Restate word for word the lines of the records below, starting at the line that contains "[Highfields Veterinary Surgery] (47, 68)" and ending at the line that contains "Book Online (636, 13)", with both of those lines included and nothing else.

**THE INPUT:**

○ ○ ○ ○ ○ ○ ○

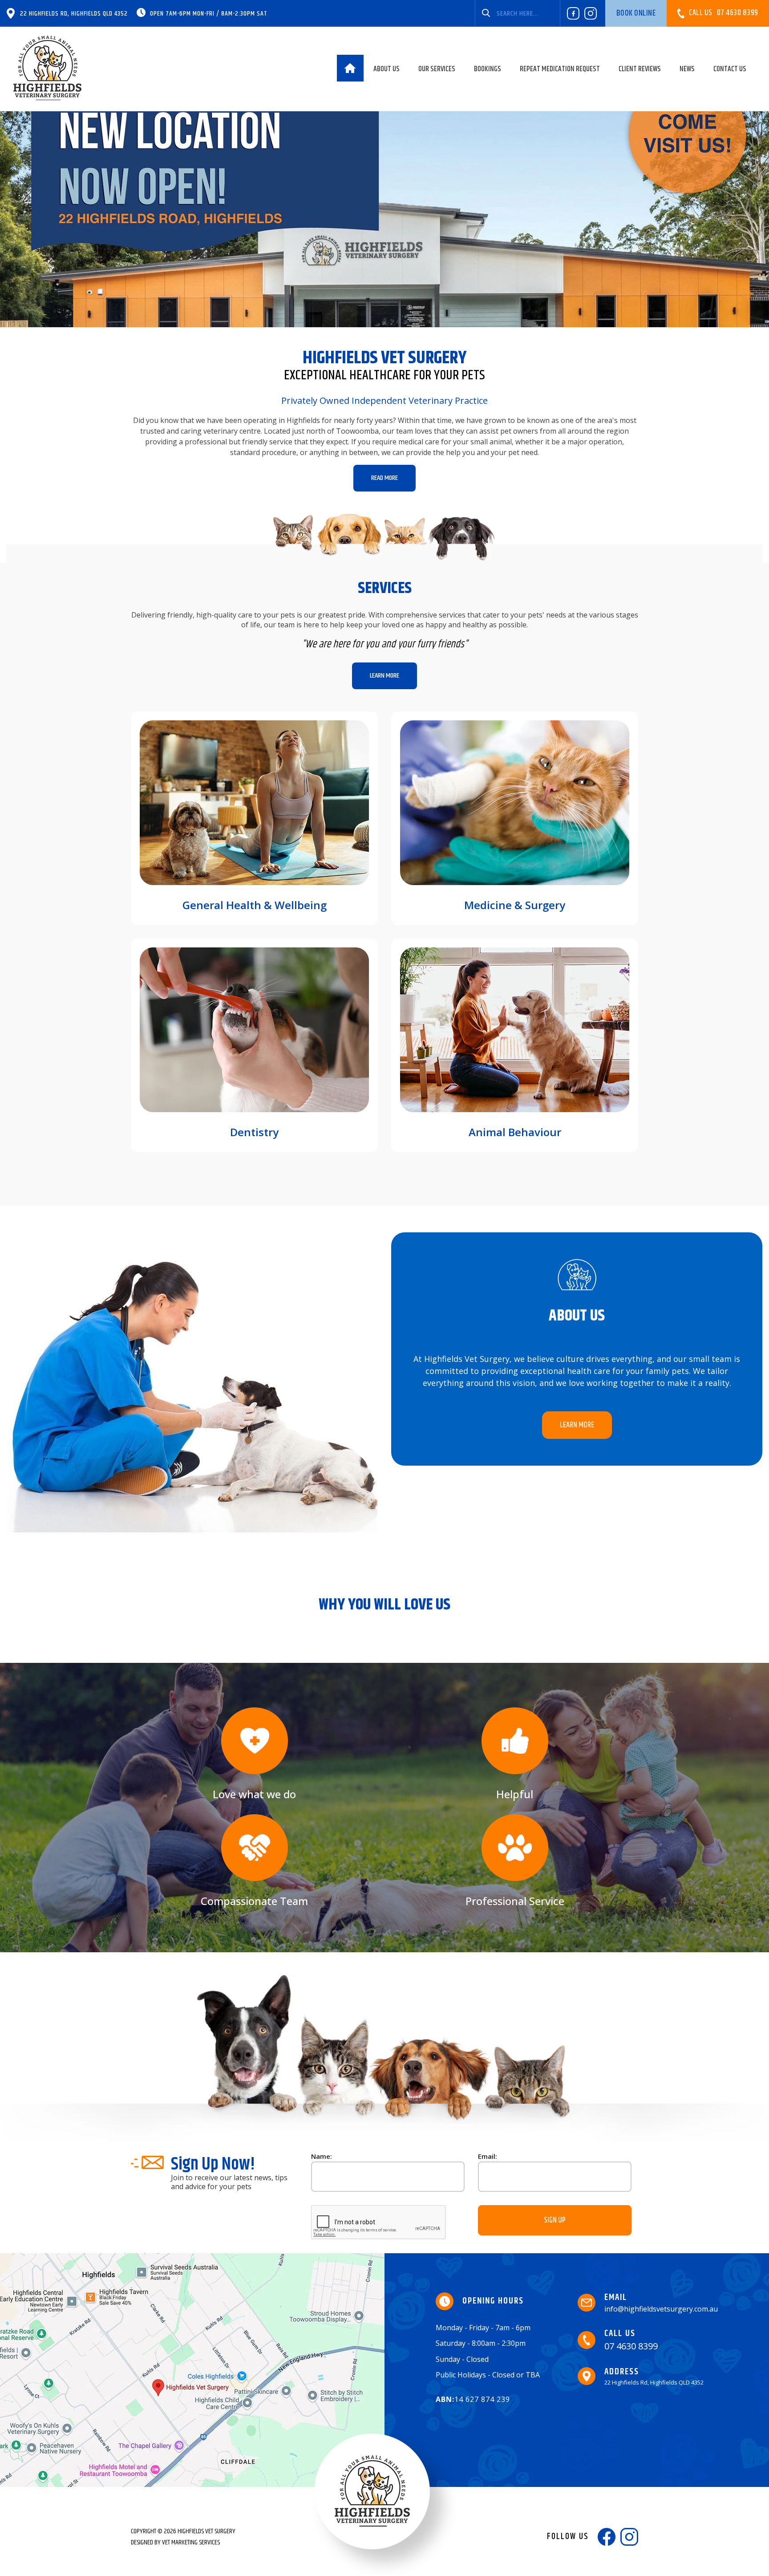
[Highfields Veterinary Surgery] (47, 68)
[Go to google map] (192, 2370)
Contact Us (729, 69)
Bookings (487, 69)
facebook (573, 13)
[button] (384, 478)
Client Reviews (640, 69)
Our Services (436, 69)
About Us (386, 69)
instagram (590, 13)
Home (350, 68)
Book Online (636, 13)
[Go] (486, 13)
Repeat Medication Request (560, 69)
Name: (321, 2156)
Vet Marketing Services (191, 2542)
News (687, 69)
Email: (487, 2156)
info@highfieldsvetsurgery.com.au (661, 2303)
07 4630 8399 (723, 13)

○ ○ ○ ○ ○ ○ ○

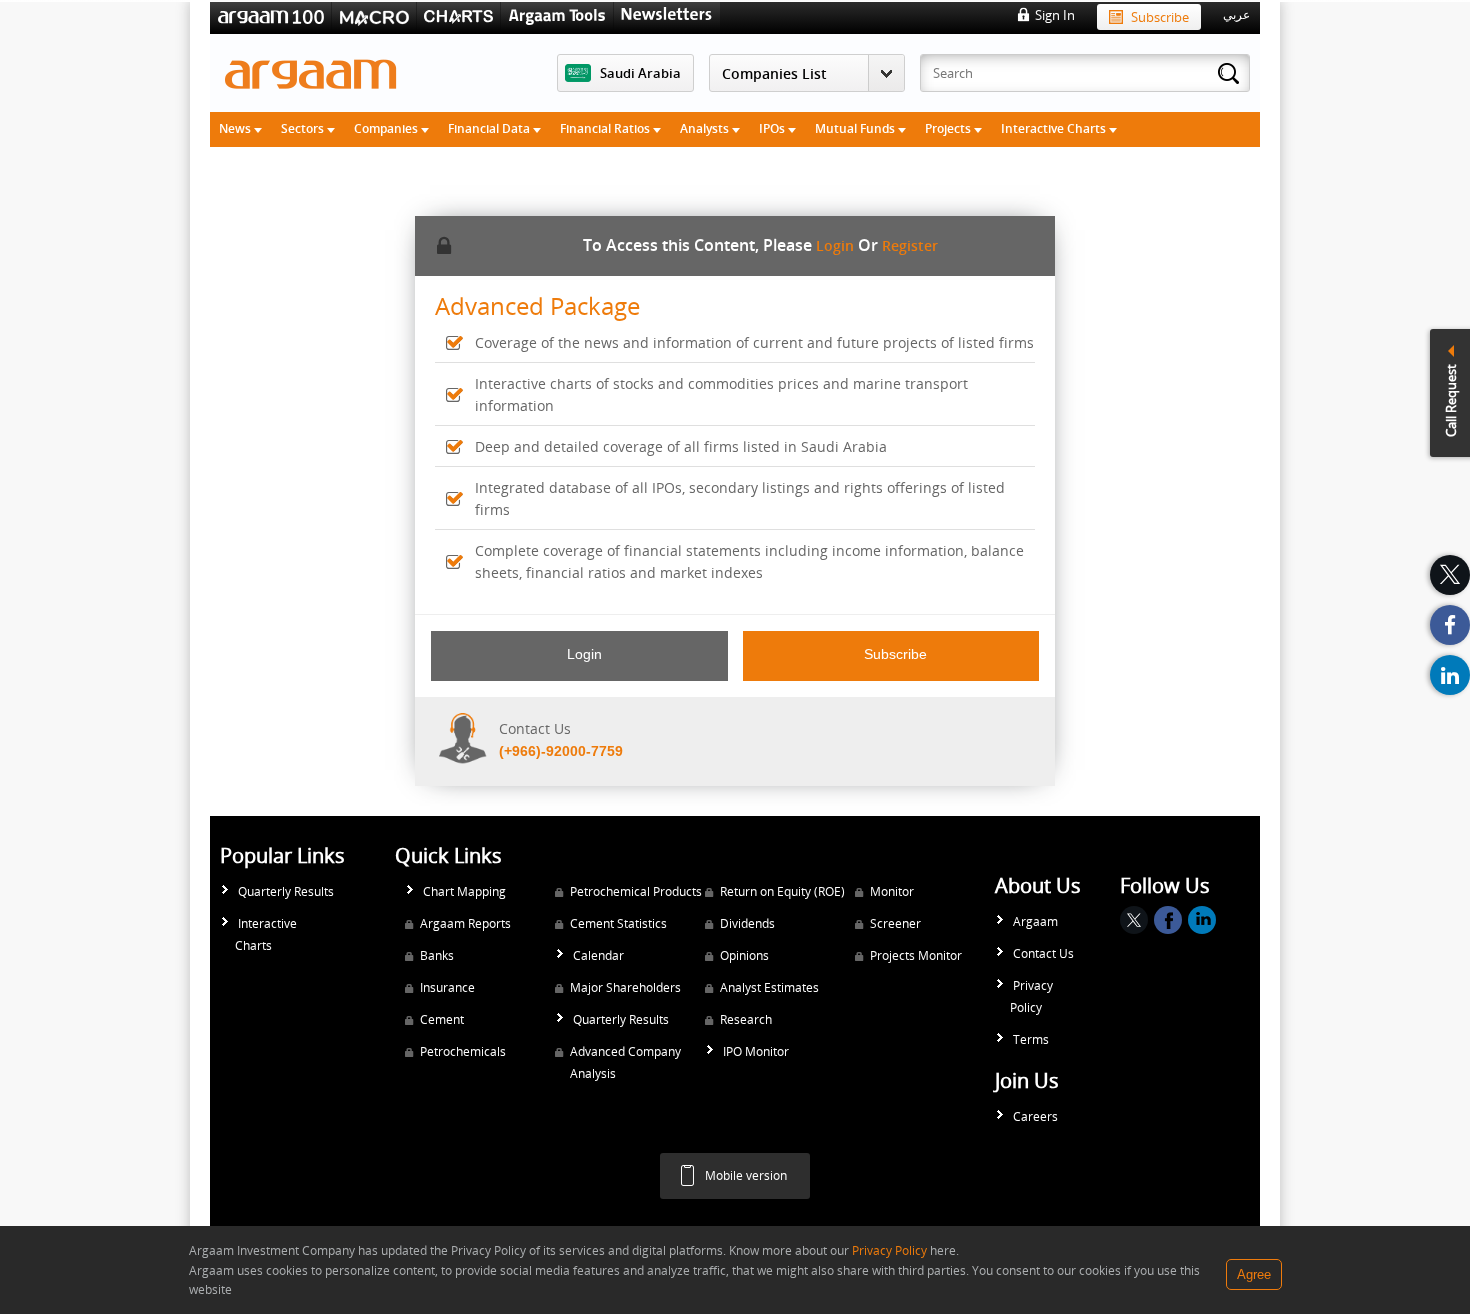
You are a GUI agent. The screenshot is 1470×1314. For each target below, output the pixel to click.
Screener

○ ○ ○ ○ ○ ○ ○

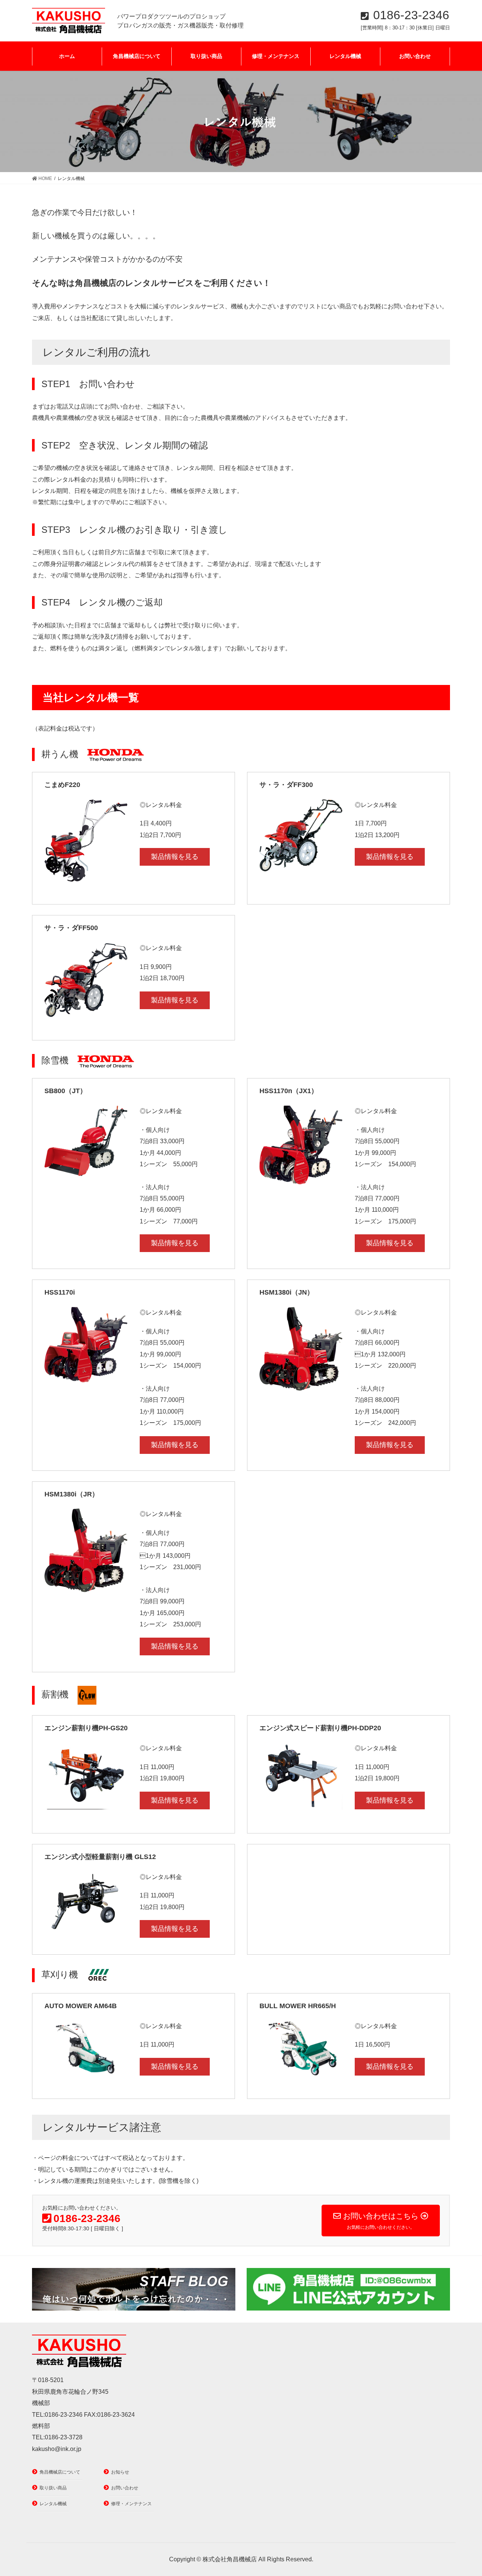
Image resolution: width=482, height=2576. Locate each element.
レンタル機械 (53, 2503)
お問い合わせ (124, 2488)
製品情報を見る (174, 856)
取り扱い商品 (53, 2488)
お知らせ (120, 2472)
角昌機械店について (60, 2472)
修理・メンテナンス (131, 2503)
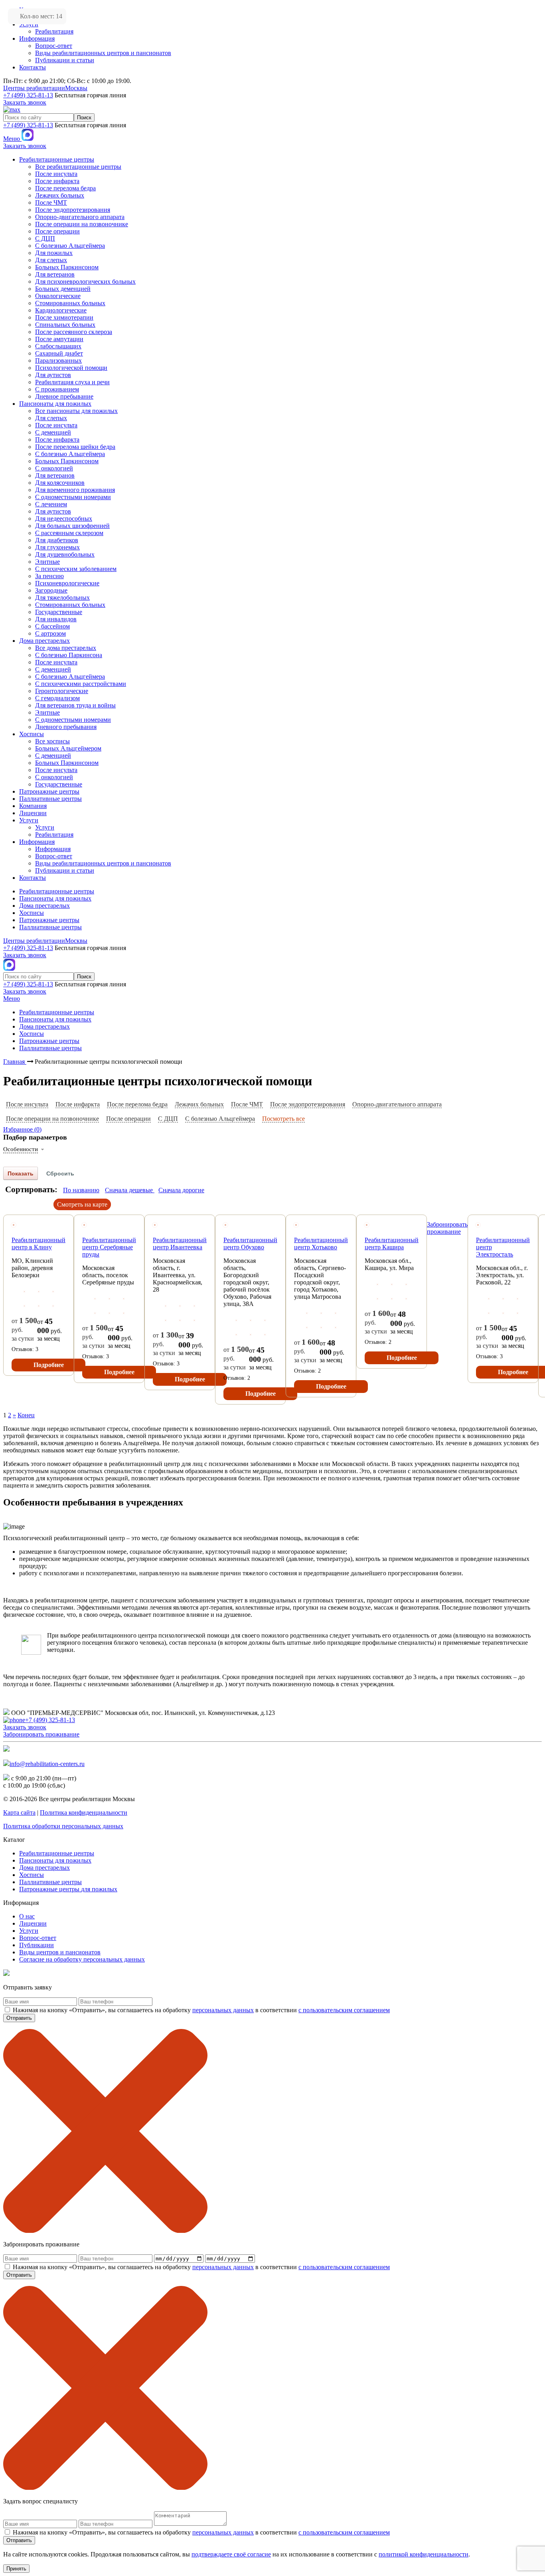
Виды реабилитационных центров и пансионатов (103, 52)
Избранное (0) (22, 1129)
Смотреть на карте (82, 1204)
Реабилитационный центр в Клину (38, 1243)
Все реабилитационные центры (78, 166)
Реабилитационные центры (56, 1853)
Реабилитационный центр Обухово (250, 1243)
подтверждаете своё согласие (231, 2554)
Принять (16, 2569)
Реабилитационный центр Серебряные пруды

○ ○ ○ ○ ○ ○ ○

**ANSWER TO THE PROBLEM:**
[Highfields Veterinary Surgery] (47, 68)
[Go to google map] (192, 2370)
Contact Us (729, 69)
Bookings (487, 69)
facebook (573, 13)
[button] (384, 478)
Client Reviews (640, 69)
Our Services (436, 69)
About Us (386, 69)
instagram (590, 13)
Home (350, 68)
Book Online (636, 13)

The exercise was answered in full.